### WORK ITEM
In the listing below, transcribe the line that contains "Task: Select the red color swatch" and all lines following it, ending with the last line. Add nothing.

### DATA FOR THIS TASK
+++++
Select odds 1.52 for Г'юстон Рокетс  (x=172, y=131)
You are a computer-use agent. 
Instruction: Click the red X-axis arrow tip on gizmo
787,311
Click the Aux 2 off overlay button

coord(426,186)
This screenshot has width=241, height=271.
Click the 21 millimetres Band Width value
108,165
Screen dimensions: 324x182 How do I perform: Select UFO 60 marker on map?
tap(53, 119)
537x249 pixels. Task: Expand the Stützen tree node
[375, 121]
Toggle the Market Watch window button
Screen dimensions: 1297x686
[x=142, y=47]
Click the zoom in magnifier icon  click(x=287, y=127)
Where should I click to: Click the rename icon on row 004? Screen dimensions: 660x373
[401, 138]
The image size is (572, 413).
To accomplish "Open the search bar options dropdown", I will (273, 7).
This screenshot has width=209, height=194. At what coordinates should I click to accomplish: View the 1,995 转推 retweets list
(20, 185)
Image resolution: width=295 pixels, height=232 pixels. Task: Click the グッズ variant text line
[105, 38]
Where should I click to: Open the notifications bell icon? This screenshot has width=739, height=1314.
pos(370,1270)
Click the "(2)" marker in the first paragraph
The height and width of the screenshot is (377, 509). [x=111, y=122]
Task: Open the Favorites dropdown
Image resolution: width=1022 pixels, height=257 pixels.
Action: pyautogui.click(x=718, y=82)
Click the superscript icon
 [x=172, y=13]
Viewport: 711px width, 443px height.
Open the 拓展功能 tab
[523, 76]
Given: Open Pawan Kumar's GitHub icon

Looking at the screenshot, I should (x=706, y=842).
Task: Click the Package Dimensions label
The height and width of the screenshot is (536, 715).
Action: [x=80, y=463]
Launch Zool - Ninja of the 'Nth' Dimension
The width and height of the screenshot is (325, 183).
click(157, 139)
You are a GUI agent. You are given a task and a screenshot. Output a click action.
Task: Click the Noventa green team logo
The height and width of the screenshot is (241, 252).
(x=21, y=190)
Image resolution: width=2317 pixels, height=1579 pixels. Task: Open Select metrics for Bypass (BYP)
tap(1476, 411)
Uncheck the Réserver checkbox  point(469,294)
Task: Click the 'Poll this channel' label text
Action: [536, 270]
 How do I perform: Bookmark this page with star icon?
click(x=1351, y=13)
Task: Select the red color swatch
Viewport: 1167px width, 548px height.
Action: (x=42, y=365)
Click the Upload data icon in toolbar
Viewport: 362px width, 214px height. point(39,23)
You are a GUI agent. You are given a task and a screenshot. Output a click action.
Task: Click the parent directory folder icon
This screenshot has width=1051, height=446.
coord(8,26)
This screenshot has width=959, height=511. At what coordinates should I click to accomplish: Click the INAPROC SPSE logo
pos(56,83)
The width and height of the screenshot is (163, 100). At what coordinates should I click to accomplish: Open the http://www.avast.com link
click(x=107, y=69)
+++++
### WRITTEN RESPONSE
Task: Select the red color swatch
Viewport: 1167px width, 548px height.
Action: (x=42, y=365)
Click the Upload data icon in toolbar
Viewport: 362px width, 214px height. point(39,23)
You are a GUI agent. You are given a task and a screenshot. Output a click action.
Task: Click the parent directory folder icon
This screenshot has width=1051, height=446.
coord(8,26)
This screenshot has width=959, height=511. At what coordinates should I click to accomplish: Click the INAPROC SPSE logo
pos(56,83)
The width and height of the screenshot is (163, 100). At what coordinates should I click to accomplish: Open the http://www.avast.com link
click(x=107, y=69)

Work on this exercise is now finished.